How do you do your data back-ups at the moment – is it just when you remember, or maybe every day at 5pm sharp? Defining a set time at which to transfer your data to secure storage has the merit of making sure you at least have some data back-up. However, it’s clear that if there’s a problem, the data you can recover will only be as fresh as your most recent back-up. In this example, that could mean the loss of up to 24 hours’ worth of data. In some cases, that’s just too long. So organizations have been decreasing the back-up ‘windows’ to avoid such a risk. With solutions available on the market, those windows have been getting smaller and smaller, until guess what – the window disappeared completely. The age of continuous data protection is now upon us.
Continuous or Nearly Continuous?
Some solutions really are continuous – they record changes in your data immediately. Others however are more properly referred to as ‘near-continuous’ (even though the vendors concerned still call them continuous). What’s the difference? With continuous data replication (CDP), when data is written to a local disk, it is written to a second storage resource, like the cloud, at the same time. By comparison, near-continuous data replication takes ‘snapshots’ of a system at regular intervals, and transfers those snapshots to safekeeping. In other words, near-CDP still has those backup windows, even if they are relatively small (maybe a few seconds.)

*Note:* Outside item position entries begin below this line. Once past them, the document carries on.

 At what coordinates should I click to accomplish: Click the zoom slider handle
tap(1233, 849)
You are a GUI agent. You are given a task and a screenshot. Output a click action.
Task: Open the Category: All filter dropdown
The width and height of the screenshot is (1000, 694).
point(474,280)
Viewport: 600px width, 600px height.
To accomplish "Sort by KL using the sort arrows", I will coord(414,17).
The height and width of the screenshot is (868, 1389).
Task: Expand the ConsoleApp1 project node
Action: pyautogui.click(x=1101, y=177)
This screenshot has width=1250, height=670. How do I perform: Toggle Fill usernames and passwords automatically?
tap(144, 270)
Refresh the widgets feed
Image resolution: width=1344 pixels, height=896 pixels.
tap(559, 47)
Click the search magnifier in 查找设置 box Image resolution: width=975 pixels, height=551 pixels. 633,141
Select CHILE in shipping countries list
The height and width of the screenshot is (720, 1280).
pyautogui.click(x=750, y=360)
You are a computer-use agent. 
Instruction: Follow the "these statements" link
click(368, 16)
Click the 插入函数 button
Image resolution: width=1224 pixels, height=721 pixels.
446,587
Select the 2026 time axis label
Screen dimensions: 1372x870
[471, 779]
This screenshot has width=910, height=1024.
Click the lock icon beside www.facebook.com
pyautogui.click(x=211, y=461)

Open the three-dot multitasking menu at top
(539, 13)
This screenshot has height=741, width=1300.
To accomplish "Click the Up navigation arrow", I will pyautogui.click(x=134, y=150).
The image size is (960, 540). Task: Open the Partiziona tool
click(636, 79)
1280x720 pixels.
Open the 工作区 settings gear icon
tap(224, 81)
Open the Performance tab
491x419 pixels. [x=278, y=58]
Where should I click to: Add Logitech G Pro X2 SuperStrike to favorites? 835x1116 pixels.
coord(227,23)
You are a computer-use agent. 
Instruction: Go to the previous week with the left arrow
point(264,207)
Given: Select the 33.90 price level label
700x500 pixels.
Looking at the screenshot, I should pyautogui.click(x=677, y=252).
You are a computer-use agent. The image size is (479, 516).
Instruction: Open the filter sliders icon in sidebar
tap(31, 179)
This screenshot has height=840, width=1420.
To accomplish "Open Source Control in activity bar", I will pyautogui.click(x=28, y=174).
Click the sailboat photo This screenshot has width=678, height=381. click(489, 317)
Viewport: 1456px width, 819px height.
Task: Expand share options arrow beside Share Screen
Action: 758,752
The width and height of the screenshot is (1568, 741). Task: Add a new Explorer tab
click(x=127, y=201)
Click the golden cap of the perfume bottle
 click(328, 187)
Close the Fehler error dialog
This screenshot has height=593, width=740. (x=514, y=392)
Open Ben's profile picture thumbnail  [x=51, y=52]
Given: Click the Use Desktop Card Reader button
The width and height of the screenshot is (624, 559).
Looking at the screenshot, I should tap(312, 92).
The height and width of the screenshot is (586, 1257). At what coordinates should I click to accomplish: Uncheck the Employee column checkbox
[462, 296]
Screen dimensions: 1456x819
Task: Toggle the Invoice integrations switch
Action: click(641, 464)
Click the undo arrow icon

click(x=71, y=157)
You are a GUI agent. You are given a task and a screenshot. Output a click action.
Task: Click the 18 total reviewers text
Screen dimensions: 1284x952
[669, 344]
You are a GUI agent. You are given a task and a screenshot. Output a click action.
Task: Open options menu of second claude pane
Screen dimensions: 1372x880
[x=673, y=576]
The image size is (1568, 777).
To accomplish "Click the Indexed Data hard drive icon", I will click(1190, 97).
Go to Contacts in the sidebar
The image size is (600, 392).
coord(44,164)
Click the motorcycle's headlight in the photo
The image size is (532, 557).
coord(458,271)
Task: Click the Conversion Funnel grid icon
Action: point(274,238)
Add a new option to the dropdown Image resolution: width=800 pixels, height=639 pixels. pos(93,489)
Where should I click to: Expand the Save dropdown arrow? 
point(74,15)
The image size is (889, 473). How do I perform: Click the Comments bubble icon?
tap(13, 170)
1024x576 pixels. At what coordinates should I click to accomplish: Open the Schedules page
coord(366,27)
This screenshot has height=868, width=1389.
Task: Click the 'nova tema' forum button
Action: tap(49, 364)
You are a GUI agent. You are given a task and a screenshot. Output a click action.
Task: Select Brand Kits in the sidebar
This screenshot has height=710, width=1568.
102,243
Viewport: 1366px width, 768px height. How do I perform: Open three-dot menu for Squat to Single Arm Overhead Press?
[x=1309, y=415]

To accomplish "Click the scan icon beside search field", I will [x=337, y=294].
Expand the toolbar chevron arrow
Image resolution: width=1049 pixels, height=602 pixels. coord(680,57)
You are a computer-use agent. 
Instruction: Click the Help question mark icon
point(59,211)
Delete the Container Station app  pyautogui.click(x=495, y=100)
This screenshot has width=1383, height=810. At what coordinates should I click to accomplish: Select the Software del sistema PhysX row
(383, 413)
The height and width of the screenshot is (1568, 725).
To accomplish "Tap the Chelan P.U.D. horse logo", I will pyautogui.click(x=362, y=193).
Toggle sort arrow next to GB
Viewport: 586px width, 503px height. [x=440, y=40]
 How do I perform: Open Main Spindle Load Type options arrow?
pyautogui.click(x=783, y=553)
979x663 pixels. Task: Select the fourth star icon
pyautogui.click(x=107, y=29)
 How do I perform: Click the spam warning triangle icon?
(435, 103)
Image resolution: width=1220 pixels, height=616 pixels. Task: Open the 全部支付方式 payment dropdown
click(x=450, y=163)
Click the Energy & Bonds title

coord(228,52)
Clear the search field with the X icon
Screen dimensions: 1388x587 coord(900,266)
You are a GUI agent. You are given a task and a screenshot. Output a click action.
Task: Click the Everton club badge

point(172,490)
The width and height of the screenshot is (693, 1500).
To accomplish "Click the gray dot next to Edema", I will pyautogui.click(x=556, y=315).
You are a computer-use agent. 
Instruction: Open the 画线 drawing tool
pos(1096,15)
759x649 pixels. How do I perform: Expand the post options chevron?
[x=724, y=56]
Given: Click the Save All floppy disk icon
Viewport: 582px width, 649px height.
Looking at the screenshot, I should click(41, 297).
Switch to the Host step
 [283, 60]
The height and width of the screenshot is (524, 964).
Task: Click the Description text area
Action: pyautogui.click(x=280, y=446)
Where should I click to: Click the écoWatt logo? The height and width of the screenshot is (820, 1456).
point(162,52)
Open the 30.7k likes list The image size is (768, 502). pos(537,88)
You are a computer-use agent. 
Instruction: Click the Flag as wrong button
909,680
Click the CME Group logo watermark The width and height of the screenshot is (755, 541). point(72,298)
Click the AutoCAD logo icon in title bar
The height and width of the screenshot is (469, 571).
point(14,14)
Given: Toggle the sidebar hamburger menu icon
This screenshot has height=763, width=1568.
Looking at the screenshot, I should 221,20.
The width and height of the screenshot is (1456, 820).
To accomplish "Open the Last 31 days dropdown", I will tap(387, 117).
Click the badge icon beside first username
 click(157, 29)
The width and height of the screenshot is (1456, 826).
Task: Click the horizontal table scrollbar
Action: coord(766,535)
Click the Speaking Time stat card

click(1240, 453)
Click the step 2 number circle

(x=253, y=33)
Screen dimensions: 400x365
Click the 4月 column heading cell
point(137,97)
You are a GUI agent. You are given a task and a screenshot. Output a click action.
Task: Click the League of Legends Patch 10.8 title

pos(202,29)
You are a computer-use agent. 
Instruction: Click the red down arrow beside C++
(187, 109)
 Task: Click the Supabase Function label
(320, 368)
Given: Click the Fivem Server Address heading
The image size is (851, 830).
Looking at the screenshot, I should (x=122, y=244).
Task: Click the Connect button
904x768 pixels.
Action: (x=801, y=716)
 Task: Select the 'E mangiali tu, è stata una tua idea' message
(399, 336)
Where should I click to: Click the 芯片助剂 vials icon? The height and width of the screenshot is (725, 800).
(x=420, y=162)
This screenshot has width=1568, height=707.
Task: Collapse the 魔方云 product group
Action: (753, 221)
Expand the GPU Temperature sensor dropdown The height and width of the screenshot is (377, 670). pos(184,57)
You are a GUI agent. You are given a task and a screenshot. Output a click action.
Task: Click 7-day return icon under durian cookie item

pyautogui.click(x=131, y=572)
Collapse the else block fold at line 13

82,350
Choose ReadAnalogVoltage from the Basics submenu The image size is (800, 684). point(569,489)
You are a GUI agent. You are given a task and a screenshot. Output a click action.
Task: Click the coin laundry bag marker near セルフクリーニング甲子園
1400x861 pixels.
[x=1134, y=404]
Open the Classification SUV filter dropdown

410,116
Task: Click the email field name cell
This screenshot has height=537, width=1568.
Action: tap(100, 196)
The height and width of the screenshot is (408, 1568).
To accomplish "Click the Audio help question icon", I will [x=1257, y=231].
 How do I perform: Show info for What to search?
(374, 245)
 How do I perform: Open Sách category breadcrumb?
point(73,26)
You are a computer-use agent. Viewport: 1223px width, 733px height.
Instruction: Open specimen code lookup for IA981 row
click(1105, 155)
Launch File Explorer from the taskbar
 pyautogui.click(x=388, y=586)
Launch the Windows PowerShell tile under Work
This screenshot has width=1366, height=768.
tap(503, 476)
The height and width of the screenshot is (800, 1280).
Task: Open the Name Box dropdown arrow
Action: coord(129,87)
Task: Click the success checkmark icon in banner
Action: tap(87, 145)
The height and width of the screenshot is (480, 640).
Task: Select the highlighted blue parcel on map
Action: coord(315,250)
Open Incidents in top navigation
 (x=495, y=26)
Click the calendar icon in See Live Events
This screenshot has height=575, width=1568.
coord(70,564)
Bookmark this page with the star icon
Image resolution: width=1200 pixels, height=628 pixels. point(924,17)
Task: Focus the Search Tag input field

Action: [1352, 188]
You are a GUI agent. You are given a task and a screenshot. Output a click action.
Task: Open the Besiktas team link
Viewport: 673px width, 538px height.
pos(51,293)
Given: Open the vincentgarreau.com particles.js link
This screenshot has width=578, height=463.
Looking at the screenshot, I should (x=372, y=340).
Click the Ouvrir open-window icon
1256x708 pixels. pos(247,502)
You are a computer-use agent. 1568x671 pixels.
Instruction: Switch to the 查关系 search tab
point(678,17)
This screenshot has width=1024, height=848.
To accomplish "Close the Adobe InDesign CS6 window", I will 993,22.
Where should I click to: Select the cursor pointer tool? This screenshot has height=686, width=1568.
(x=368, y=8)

How Does This Work for Cloud Back-Ups?
The big attractions of cloud data storage for back-ups are its reliability and expandability. It’s also a big relief when you no longer have to worry about setting up and managing your own servers in your own remote location. However, if you’re constantly sending data or data snapshots up to the cloud, what about network bandwidth? CDP solutions have an answer for that. Instead of trying to store a complete image of all your data for each change or snapshot, more advanced CDP only transfers what changed. So if you changed 2 bytes of a 20 Gigabyte file (think about large databases and CAD files), then 2 bytes are all that must be uploaded.
Restore Granularity
If you can continuously back up your data to the cloud with the right CDP solution, what about getting it back? Traditional data back-ups often suffer from inflexibility when it comes to recovering specific files or bits of content. Tape storage is a case in point. Although it’s cheap and can accommodate huge volumes of data, you may have to restore an entire data back-up just to be able to then pick out the information that really interests you. CDP solutions offer a more agile solution. They allow users to directly recover different objects of particular interest. That might be the whole disk snapshot, or it might be a particular database, a mailbox or even a single email message.
More Protection than RAID? Test Anyway!
Compared to RAID systems, CDP has a more intelligent approach. A RAID system with its multiple hard drives copies data diligently. However, if data become corrupted, the RAID system then diligently copies the bad data. CDP on the other hand stores good versions of your files and content. If you make a mistake or if a virus infects your system, CDP lets you access healthy versions of your data that were stored before. CDP also makes it easier to test that you can indeed recover usable data, should you suffer a local crash or attack. But as for any data back-up solution, do real, meaningful tests with CDP to make sure it works properly for you too.